The SmithKline Beecham study was registered as No 29060/329. The protocol was SmithKline Beecham study 29060/329, final clinical report (acute phase), appendix a, Protocol, from p 531.13 The study was funded by SmithKline Beecham. The data analysis protocol for RIAT reanalysis was submitted to GSK on 28 October 2013 and approved by GSK on 4 December 2013.
Contributors: Conception/design of the work: DH, JJ, JMN. Acquisition of data: JJ (negotiation with GSK); CT and EA-J (RIATAR); JMN (efficacy data using GSK online remote system); JLN (harms data using GSK online remote system). Data analysis: JMN (efficacy); JLN and DH (harms). Data interpretation: all authors. Drafting the work and revising it critically for important intellectual content, final approval of the version to be published: all authors.

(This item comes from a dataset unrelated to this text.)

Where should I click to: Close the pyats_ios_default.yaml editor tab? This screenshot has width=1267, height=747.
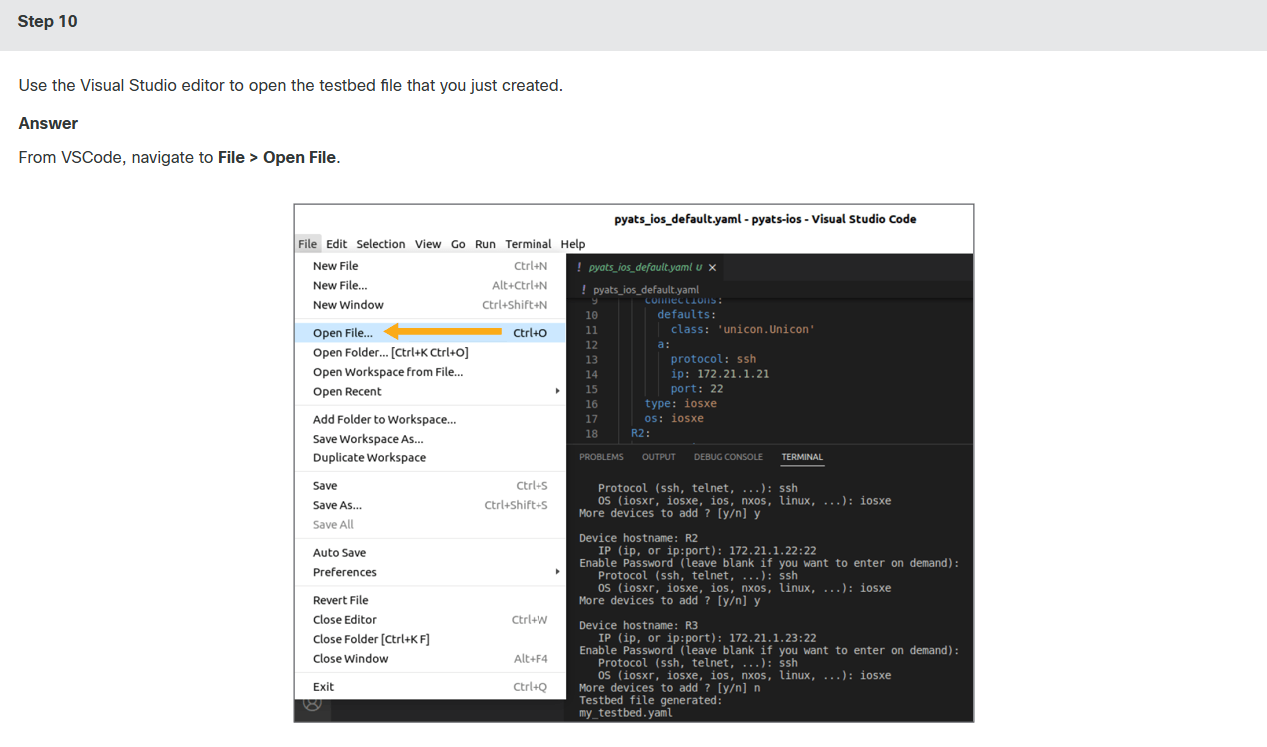click(712, 268)
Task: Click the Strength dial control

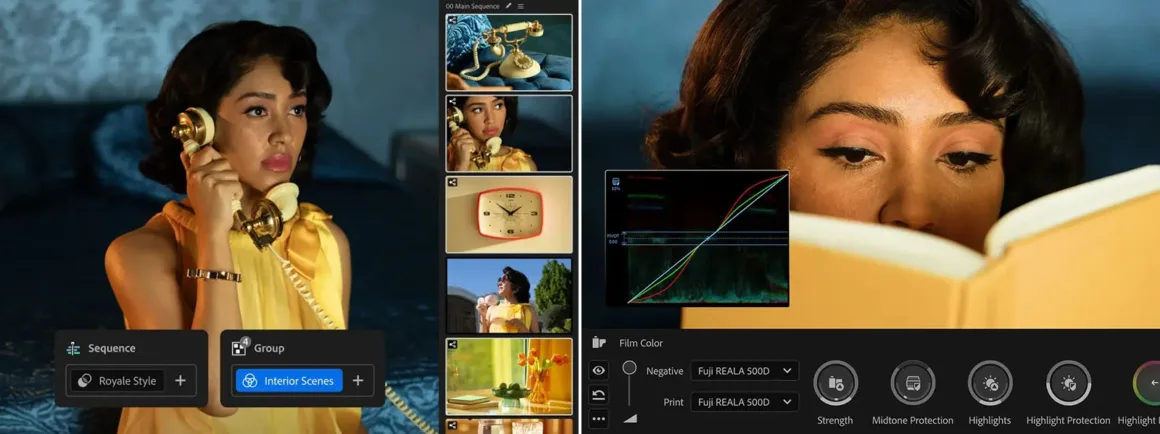Action: click(x=835, y=384)
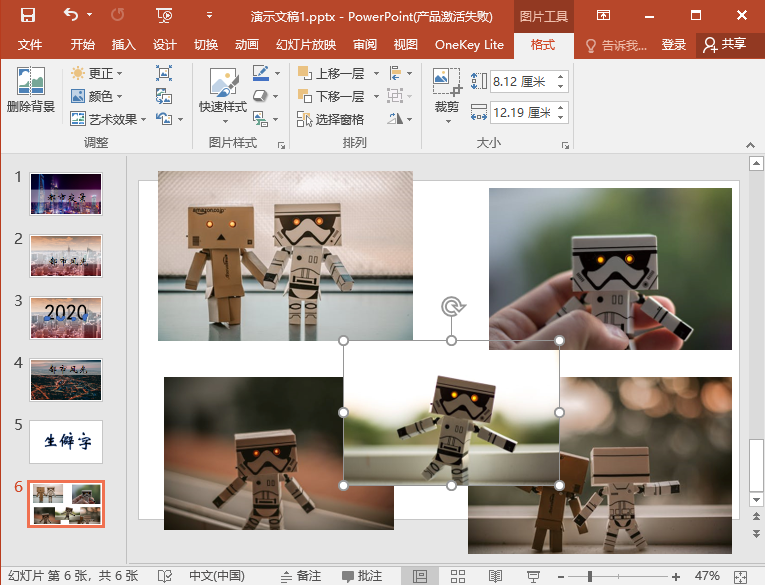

All authors agree to be accountable for all aspects of the work. JJ is guarantor. The first four authors made equal contribution to the paper.
Funding: This research received no specific grant from any funding agency in the public, commercial, or not-for-profit sectors.
Competing interests: All authors have completed the ICMJE uniform disclosure form at www.icmje.org/coi_disclosure.pdf and declare: DH has been and is an expert witness for plaintiffs in legal cases involving GlaxoSmithKline’s drug paroxetine. He is also a witness for plaintiffs in actions involving other antidepressants with the same mechanism of action as paroxetine, and is on the advisory board of the Foundation for Excellence in Mental Health Care. DH and JLN are founder members of RxISK. JJ has been paid by Baum, Hedlund, Aristei and Goldman, Los Angeles, CA, to provide expert analysis and opinion about documents obtained from GlaxoSmithKline in a class action over Study 329, and from Forest in relation to paediatric citalopram randomised controlled trials. Some of the authors are in discussions with an academic publisher regarding adapting the case of Study 329 as a book for educational purposes.
Ethical approval: The protocol and statement of informed consent were approved by an institutional review board before each centre’s initiation, in compliance with 21 United States Code of Federal Regulations (CFR) Part 56. Written informed consent was obtained from each patient before entry into the study, in compliance with 21 CFR Part 50. Case report forms were provided for each patient’s data to be recorded (Final Clinical Report page 000030). The sample informed consent is provided in the appendix to the protocol, appendix C, pp 000590-4. No further information is available regarding the particular institutional review board that approved the study.
Transparency: JJ affirms that the manuscript is an honest, accurate, and transparent account of the study being reported; that no important aspects of the study have been omitted; and that any discrepancies from the study as planned (and, if relevant, registered) have been explained.